* **Task description**
Reproduce the lines of the listing starting at the line containing "1310x852 pixels. At" and ending at the line containing "pos(112,278)", requests included, offsetting every coordinate in the answers by -107. Give only those lines.

* **Information provided**
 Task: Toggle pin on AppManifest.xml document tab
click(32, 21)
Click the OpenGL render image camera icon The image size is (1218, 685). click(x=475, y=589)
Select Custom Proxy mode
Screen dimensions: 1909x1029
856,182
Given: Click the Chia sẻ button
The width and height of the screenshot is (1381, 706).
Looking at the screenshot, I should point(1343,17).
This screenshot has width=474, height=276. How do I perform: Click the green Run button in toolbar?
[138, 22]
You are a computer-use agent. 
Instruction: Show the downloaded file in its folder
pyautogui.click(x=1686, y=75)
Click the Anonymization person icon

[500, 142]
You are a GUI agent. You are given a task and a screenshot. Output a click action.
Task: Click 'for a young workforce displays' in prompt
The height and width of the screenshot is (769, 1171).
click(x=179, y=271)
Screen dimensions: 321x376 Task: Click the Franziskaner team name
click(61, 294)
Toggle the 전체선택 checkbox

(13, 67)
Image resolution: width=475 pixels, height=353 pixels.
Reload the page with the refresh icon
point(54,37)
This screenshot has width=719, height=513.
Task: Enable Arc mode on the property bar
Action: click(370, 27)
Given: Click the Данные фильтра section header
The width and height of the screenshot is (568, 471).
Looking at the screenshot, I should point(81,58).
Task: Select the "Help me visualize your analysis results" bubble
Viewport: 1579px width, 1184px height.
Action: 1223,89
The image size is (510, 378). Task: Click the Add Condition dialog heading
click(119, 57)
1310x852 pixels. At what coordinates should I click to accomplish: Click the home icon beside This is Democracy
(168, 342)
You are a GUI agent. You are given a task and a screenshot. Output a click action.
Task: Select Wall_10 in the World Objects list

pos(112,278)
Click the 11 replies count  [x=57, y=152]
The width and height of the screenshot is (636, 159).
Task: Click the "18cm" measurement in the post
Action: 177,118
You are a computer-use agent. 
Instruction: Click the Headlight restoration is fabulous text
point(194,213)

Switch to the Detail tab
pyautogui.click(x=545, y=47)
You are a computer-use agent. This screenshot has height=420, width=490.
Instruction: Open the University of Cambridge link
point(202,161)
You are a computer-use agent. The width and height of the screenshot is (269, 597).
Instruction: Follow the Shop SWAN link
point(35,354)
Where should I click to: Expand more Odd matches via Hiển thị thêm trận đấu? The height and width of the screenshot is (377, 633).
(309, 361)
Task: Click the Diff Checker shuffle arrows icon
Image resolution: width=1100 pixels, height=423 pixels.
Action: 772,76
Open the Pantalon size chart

* **Answer below**
1310x852 pixels. At what coordinates should I click to accomplish: Click the home icon beside This is Democracy
(61, 235)
You are a GUI agent. You are given a task and a screenshot. Output a click action.
Task: Select Wall_10 in the World Objects list

pos(5,171)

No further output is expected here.